Three members of a Franciscan religious order were criminally charged with conspiracy on Tuesday for letting a friar who was a known predator hold jobs in which he sexually abused more than 80 children, Pennsylvania Attorney General Kathleen Kane said.
A grand jury found that the leaders knew of abuse allegations against Brother Stephen Baker as early as 1988, yet gave him Catholic high school jobs that allowed him contact with children, Kane said.
Baker, 62, committed suicide in 2013 by stabbing himself in the heart.

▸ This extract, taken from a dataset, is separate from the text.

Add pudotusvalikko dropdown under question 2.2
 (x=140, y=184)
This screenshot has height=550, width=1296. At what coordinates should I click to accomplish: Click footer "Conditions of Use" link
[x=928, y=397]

Three of his supervisors at the Franciscan Friars, Third Order Regulars, Province of the Immaculate Conception, were charged with one count each of endangering the welfare of children and criminal conspiracy. They are Giles Schinelli, 73, Robert D’Aversa, 69, and Anthony Criscitelli, 61, each of whom served as a minister provincial at the order, based in Hollidaysburg, Pennsylvania.
“These men turned a blind eye to the innocent children they were trusted to protect,” Kane said. “They were more concerned with protecting the image of the order.”
The charges were bought weeks after the same grand jury found that over four decades, 50 Roman Catholic priests abused hundreds of children while bishops covered up their actions. No criminal charges, however, were filed in that case, in the Altoona-Johnstown Diocese, because the alleged incidents were too old to be prosecuted, Kane said.
In the Franciscan case, the grand jury found the three ministers provincial had “exclusive and total control over the assignment of personnel,” including Baker, Kane said. Despite a 1988 sex abuse allegation against Baker, they allowed him to be assigned in 1992 to Bishop McCort Catholic High School in Johnstown, Pennsylvania, without warning school officials.
One of those jobs allowed Baker to “treat” children as an athletic trainer. The grand jury report said boys accused him of groping their genitals and digitally penetrating their anuses, the prosecutor said.
After a new allegation of abuse, Baker was removed from the school in 2000 and appointed the order’s “vocations director,” which allowed him to conduct overnight youth retreats throughout the United States. In that job, the grand jury found, he sexually offended three more children, Kane said.
The grand jury determined the leaders never reported abuse allegations to law enforcement, but routinely contacted attorneys and insurance companies to assess liability and potential payouts related to sex abuse victims, Kane said.